Daniel Burnet (July 11, 1760s – May 7, 1827) was an American plantation owner, surveyor, and Mississippi legislator.

== Biography ==
He was the oldest of nine children born to John and Catherine Devonport Burnet, English settlers of the Carolinas. His gravestone is generally transcribed as birthyear 1763, but a family bible record says 1768. His dad rode with "the Swamp Fox" of the Carolinas, Francis Marion, during the American Revolutionary War.

He emigrated to Spanish Natchez in 1790 and settled near the Grindstone Ford. He was granted approximately 2,000 arpents by the Spanish government, and he built a mill on Bayou Pierre that lent its works to the placename Grindstone Ford. A sawmill was in place by 1792 and he wanted to add a gristmill. He assisted Stephen Minor and William Dunbar "in surveying the boundary between West Florida and the Mississippi Territory".

He was appointed U.S. postmaster at Grindstone Ford on the Natchez Trace in 1805. He was a commander of the Claiborne County militia. He served on a "frontier committee" to negotiate with the Choctaw in 1813. He served as president of the Mississippi Territory legislative council from 1805 to 1809, and was speaker of the house from 1813 to 1815. He represented his county in the Mississippi constitutional convention of 1817. He served as an Indian treaty commissioner in 1818 with the Choctaws.

He died May 7, 1827 in Claiborne County, Mississippi. One obituary said he was 50 years old when he died. He is buried at Grindstone Ford Cemetery.

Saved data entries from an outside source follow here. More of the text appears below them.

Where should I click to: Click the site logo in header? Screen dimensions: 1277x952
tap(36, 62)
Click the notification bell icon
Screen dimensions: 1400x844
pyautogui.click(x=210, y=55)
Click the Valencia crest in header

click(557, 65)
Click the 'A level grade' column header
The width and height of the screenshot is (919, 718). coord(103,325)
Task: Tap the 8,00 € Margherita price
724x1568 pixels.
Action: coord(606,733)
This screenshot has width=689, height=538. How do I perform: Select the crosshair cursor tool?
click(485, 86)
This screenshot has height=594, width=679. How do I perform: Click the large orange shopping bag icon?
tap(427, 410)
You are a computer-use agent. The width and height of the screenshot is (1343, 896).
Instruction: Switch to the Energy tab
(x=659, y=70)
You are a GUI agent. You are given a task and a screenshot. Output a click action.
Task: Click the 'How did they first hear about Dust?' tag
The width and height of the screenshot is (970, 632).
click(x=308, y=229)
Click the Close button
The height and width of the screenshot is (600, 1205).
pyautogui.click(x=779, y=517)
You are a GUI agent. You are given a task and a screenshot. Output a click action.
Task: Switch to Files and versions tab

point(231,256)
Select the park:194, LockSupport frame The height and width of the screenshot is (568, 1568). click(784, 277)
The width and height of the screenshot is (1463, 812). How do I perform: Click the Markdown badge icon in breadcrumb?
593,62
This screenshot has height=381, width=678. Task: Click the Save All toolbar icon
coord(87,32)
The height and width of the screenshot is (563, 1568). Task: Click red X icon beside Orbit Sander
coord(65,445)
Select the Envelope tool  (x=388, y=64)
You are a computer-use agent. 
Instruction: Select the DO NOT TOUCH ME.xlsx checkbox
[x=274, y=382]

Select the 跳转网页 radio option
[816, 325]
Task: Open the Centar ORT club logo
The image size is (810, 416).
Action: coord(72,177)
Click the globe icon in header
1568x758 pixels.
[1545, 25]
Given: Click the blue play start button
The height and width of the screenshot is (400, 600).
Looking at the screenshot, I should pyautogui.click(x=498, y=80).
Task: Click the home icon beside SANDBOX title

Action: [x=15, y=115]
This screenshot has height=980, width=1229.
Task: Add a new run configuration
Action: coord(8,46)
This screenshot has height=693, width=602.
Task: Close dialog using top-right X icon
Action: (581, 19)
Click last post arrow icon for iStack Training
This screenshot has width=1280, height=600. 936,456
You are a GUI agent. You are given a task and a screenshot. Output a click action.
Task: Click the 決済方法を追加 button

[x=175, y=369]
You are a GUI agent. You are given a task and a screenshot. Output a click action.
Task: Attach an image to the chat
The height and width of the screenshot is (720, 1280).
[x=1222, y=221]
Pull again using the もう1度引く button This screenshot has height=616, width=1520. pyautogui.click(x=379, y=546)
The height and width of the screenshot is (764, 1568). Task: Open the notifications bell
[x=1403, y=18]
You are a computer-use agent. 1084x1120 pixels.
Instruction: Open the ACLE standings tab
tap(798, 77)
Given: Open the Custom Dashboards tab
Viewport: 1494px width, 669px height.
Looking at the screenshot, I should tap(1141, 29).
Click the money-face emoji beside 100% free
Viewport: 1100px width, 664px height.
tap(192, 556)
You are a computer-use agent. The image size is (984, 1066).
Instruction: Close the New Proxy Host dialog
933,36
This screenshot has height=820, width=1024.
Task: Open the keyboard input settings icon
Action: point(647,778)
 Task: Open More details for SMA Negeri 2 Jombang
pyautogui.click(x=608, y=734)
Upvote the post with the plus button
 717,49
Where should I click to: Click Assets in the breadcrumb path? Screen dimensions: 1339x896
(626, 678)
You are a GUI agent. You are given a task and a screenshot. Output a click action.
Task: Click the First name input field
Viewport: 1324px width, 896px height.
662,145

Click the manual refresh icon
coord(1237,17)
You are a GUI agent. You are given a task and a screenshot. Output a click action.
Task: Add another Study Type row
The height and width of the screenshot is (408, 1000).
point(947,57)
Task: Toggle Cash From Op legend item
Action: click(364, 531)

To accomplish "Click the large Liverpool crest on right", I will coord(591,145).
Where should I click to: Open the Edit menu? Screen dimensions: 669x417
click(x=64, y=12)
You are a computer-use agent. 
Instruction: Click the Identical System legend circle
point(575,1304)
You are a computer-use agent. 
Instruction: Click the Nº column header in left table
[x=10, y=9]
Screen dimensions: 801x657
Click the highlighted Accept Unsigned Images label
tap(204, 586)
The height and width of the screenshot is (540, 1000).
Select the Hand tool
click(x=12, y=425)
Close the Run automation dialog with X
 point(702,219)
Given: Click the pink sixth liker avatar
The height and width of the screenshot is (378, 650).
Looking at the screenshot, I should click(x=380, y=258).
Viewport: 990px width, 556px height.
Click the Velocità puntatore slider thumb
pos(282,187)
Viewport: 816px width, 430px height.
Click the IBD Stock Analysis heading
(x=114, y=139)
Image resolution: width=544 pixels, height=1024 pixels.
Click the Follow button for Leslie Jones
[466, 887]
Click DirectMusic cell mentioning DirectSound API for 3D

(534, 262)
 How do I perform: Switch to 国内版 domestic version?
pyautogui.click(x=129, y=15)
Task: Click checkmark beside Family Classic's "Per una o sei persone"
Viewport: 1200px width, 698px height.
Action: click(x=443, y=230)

== Richard Saunders to Liberia ==
The executor of his estate was Samuel Cobun, widower of Burnet's late sister, Margaret. Cobun reported in a letter of 1835 that Richard Saunders, who was a "very estimable and much respected mechanic, a Cotton Gin and Mill Wright," had hired himself out and bought his freedom from the estate at a rate of $250 a year for four years, as well as buying a woman and her six-year-old son for $1,125. The family had recently departed from New Orleans for Liberia.

== Personal life ==
Daniel Burnet's "intelligent and fascinating" sister Mary Burnet married Frances Nailor and then Dr. Thomas Anderson of Vicksburg. His brother John Burnet (1782–1843) served in the Mississippi Territory legislature. His brother Amos Burnet (1789–1824) was a delegate to the 1817 constitutional convention from Hancock County in the Pearl River district.

His first wife was named Patterson. His second wife was Agnes Wilson Humphreys, grandmother of Benjamin Grubb Humphreys. Anges Wilson Humphreys Burnet was said to be some relation of Founding Father James Wilson.

== See also ==

- American Colonization Society
- Mississippi-in-Africa

== Sources ==
- Rainwater, P. L. (1934). "The Autobiography of Benjamin Grubb Humphreys August 26, 1808–December 20, 1882"
- Sydnor, Charles S. (1937). "Historical Activities in Mississippi in the Nineteenth Century"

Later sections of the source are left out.